Search the entries for the word "link" and pull out each line that has it.

:: INFORMATION SHOWN ::
*** Block opens ***

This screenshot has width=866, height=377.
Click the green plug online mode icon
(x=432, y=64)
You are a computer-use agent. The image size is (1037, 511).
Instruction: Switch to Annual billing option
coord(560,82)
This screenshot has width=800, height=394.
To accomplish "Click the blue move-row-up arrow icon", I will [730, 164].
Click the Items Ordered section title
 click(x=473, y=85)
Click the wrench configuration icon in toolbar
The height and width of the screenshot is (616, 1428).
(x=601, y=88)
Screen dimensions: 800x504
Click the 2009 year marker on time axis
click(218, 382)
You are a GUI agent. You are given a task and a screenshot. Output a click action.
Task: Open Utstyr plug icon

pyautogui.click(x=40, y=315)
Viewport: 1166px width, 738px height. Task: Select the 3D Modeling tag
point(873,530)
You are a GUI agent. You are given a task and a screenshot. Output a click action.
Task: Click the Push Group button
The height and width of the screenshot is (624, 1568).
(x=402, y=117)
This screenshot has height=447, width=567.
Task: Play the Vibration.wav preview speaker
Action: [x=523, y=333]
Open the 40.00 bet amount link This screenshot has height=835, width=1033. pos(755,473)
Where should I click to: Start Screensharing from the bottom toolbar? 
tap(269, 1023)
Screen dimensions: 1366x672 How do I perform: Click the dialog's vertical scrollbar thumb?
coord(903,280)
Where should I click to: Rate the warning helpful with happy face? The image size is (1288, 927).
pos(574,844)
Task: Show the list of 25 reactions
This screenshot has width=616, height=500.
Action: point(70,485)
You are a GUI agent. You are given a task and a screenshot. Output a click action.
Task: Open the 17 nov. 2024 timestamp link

*** Block closes ***

:: SOLUTION TO THE EXERCISE ::
Open the 40.00 bet amount link This screenshot has height=835, width=1033. pos(755,473)
Task: Open the 17 nov. 2024 timestamp link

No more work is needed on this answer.